REQUEST: Please rewrite the rows below as a Markdown table with a No. column for the line number and a Line column for the line itself, leaving out blank lines.

+-------+

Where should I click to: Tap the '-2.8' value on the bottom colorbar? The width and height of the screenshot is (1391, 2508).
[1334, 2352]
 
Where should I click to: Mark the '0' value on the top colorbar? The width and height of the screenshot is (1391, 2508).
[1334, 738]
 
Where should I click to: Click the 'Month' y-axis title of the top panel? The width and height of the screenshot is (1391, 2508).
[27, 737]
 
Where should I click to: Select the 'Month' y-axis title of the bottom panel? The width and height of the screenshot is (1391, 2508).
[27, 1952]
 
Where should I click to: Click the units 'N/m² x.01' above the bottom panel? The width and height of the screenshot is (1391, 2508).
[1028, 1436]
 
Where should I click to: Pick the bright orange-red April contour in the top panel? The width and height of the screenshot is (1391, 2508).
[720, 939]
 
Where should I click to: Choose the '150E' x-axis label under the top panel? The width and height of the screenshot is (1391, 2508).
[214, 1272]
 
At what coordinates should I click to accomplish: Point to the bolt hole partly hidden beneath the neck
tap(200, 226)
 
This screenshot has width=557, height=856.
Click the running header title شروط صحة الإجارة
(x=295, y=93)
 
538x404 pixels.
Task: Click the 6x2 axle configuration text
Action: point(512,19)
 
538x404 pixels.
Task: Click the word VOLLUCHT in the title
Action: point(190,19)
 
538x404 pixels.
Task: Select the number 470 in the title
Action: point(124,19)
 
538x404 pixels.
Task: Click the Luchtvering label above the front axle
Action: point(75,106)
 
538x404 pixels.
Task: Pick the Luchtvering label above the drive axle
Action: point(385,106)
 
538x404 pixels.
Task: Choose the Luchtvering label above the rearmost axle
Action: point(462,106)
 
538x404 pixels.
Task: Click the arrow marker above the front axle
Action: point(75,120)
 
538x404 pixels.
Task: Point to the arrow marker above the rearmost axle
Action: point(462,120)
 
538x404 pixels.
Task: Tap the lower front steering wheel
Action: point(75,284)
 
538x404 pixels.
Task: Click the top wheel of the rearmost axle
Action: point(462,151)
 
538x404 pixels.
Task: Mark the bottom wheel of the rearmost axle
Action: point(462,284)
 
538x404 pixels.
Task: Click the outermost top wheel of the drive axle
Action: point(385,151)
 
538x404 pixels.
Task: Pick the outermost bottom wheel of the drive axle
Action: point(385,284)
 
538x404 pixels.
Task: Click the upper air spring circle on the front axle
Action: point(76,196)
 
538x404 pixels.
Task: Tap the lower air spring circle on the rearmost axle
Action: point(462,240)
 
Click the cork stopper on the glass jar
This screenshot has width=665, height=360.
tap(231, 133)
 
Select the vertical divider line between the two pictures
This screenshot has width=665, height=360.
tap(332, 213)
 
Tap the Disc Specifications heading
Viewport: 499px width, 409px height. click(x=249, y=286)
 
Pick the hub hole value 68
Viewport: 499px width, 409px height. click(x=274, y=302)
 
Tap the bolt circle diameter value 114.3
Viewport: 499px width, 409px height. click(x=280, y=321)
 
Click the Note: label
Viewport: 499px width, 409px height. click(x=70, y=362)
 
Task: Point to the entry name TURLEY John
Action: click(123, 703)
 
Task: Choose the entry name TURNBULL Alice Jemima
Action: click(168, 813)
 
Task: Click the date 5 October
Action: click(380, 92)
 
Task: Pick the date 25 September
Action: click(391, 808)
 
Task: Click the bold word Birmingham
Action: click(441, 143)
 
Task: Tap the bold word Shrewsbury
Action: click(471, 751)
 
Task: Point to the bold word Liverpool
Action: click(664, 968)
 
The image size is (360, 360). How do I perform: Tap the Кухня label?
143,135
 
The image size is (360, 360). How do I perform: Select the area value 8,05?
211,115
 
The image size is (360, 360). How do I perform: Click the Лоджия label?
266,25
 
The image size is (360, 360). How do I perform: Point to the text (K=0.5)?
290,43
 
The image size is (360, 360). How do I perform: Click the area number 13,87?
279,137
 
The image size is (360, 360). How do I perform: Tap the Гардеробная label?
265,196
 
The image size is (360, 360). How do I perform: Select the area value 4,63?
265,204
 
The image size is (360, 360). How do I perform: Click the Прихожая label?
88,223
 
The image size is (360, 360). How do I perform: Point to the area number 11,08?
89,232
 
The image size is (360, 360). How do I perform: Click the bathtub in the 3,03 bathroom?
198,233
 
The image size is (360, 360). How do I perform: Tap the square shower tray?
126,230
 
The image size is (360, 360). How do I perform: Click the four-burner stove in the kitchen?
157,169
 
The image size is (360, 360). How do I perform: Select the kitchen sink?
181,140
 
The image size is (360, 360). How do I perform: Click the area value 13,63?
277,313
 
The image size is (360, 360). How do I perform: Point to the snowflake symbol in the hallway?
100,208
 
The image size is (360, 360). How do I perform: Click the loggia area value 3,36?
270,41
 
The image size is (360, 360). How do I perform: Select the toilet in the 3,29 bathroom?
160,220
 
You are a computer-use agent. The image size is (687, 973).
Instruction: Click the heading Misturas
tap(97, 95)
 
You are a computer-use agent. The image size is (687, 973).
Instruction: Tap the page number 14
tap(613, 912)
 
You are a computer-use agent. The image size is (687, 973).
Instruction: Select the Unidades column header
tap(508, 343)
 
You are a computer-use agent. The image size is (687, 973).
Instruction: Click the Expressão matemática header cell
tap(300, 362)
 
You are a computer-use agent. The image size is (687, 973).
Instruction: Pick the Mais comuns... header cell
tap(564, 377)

+-------+

ANSWER TO THE EXERCISE:
| No. | Line |
|---|---|
| 1 | Where should I click to: Tap the '-2.8' value on the bottom colorbar? The width and height of the screenshot is (1391, 2508). |
| 2 | [1334, 2352] |
| 3 | Where should I click to: Mark the '0' value on the top colorbar? The width and height of the screenshot is (1391, 2508). |
| 4 | [1334, 738] |
| 5 | Where should I click to: Click the 'Month' y-axis title of the top panel? The width and height of the screenshot is (1391, 2508). |
| 6 | [27, 737] |
| 7 | Where should I click to: Select the 'Month' y-axis title of the bottom panel? The width and height of the screenshot is (1391, 2508). |
| 8 | [27, 1952] |
| 9 | Where should I click to: Click the units 'N/m² x.01' above the bottom panel? The width and height of the screenshot is (1391, 2508). |
| 10 | [1028, 1436] |
| 11 | Where should I click to: Pick the bright orange-red April contour in the top panel? The width and height of the screenshot is (1391, 2508). |
| 12 | [720, 939] |
| 13 | Where should I click to: Choose the '150E' x-axis label under the top panel? The width and height of the screenshot is (1391, 2508). |
| 14 | [214, 1272] |
| 15 | At what coordinates should I click to accomplish: Point to the bolt hole partly hidden beneath the neck |
| 16 | tap(200, 226) |
| 17 | This screenshot has width=557, height=856. |
| 18 | Click the running header title شروط صحة الإجارة |
| 19 | (x=295, y=93) |
| 20 | 538x404 pixels. |
| 21 | Task: Click the 6x2 axle configuration text |
| 22 | Action: point(512,19) |
| 23 | 538x404 pixels. |
| 24 | Task: Click the word VOLLUCHT in the title |
| 25 | Action: point(190,19) |
| 26 | 538x404 pixels. |
| 27 | Task: Select the number 470 in the title |
| 28 | Action: point(124,19) |
| 29 | 538x404 pixels. |
| 30 | Task: Click the Luchtvering label above the front axle |
| 31 | Action: point(75,106) |
| 32 | 538x404 pixels. |
| 33 | Task: Pick the Luchtvering label above the drive axle |
| 34 | Action: point(385,106) |
| 35 | 538x404 pixels. |
| 36 | Task: Choose the Luchtvering label above the rearmost axle |
| 37 | Action: point(462,106) |
| 38 | 538x404 pixels. |
| 39 | Task: Click the arrow marker above the front axle |
| 40 | Action: point(75,120) |
| 41 | 538x404 pixels. |
| 42 | Task: Point to the arrow marker above the rearmost axle |
| 43 | Action: point(462,120) |
| 44 | 538x404 pixels. |
| 45 | Task: Tap the lower front steering wheel |
| 46 | Action: point(75,284) |
| 47 | 538x404 pixels. |
| 48 | Task: Click the top wheel of the rearmost axle |
| 49 | Action: point(462,151) |
| 50 | 538x404 pixels. |
| 51 | Task: Mark the bottom wheel of the rearmost axle |
| 52 | Action: point(462,284) |
| 53 | 538x404 pixels. |
| 54 | Task: Click the outermost top wheel of the drive axle |
| 55 | Action: point(385,151) |
| 56 | 538x404 pixels. |
| 57 | Task: Pick the outermost bottom wheel of the drive axle |
| 58 | Action: point(385,284) |
| 59 | 538x404 pixels. |
| 60 | Task: Click the upper air spring circle on the front axle |
| 61 | Action: point(76,196) |
| 62 | 538x404 pixels. |
| 63 | Task: Tap the lower air spring circle on the rearmost axle |
| 64 | Action: point(462,240) |
| 65 | Click the cork stopper on the glass jar |
| 66 | This screenshot has width=665, height=360. |
| 67 | tap(231, 133) |
| 68 | Select the vertical divider line between the two pictures |
| 69 | This screenshot has width=665, height=360. |
| 70 | tap(332, 213) |
| 71 | Tap the Disc Specifications heading |
| 72 | Viewport: 499px width, 409px height. click(x=249, y=286) |
| 73 | Pick the hub hole value 68 |
| 74 | Viewport: 499px width, 409px height. click(x=274, y=302) |
| 75 | Tap the bolt circle diameter value 114.3 |
| 76 | Viewport: 499px width, 409px height. click(x=280, y=321) |
| 77 | Click the Note: label |
| 78 | Viewport: 499px width, 409px height. click(x=70, y=362) |
| 79 | Task: Point to the entry name TURLEY John |
| 80 | Action: click(123, 703) |
| 81 | Task: Choose the entry name TURNBULL Alice Jemima |
| 82 | Action: click(168, 813) |
| 83 | Task: Click the date 5 October |
| 84 | Action: click(380, 92) |
| 85 | Task: Pick the date 25 September |
| 86 | Action: click(391, 808) |
| 87 | Task: Click the bold word Birmingham |
| 88 | Action: click(441, 143) |
| 89 | Task: Tap the bold word Shrewsbury |
| 90 | Action: click(471, 751) |
| 91 | Task: Point to the bold word Liverpool |
| 92 | Action: click(664, 968) |
| 93 | The image size is (360, 360). How do I perform: Tap the Кухня label? |
| 94 | 143,135 |
| 95 | The image size is (360, 360). How do I perform: Select the area value 8,05? |
| 96 | 211,115 |
| 97 | The image size is (360, 360). How do I perform: Click the Лоджия label? |
| 98 | 266,25 |
| 99 | The image size is (360, 360). How do I perform: Point to the text (K=0.5)? |
| 100 | 290,43 |
| 101 | The image size is (360, 360). How do I perform: Click the area number 13,87? |
| 102 | 279,137 |
| 103 | The image size is (360, 360). How do I perform: Tap the Гардеробная label? |
| 104 | 265,196 |
| 105 | The image size is (360, 360). How do I perform: Select the area value 4,63? |
| 106 | 265,204 |
| 107 | The image size is (360, 360). How do I perform: Click the Прихожая label? |
| 108 | 88,223 |
| 109 | The image size is (360, 360). How do I perform: Point to the area number 11,08? |
| 110 | 89,232 |
| 111 | The image size is (360, 360). How do I perform: Click the bathtub in the 3,03 bathroom? |
| 112 | 198,233 |
| 113 | The image size is (360, 360). How do I perform: Tap the square shower tray? |
| 114 | 126,230 |
| 115 | The image size is (360, 360). How do I perform: Click the four-burner stove in the kitchen? |
| 116 | 157,169 |
| 117 | The image size is (360, 360). How do I perform: Select the kitchen sink? |
| 118 | 181,140 |
| 119 | The image size is (360, 360). How do I perform: Click the area value 13,63? |
| 120 | 277,313 |
| 121 | The image size is (360, 360). How do I perform: Point to the snowflake symbol in the hallway? |
| 122 | 100,208 |
| 123 | The image size is (360, 360). How do I perform: Click the loggia area value 3,36? |
| 124 | 270,41 |
| 125 | The image size is (360, 360). How do I perform: Select the toilet in the 3,29 bathroom? |
| 126 | 160,220 |
| 127 | You are a computer-use agent. The image size is (687, 973). |
| 128 | Instruction: Click the heading Misturas |
| 129 | tap(97, 95) |
| 130 | You are a computer-use agent. The image size is (687, 973). |
| 131 | Instruction: Tap the page number 14 |
| 132 | tap(613, 912) |
| 133 | You are a computer-use agent. The image size is (687, 973). |
| 134 | Instruction: Select the Unidades column header |
| 135 | tap(508, 343) |
| 136 | You are a computer-use agent. The image size is (687, 973). |
| 137 | Instruction: Click the Expressão matemática header cell |
| 138 | tap(300, 362) |
| 139 | You are a computer-use agent. The image size is (687, 973). |
| 140 | Instruction: Pick the Mais comuns... header cell |
| 141 | tap(564, 377) |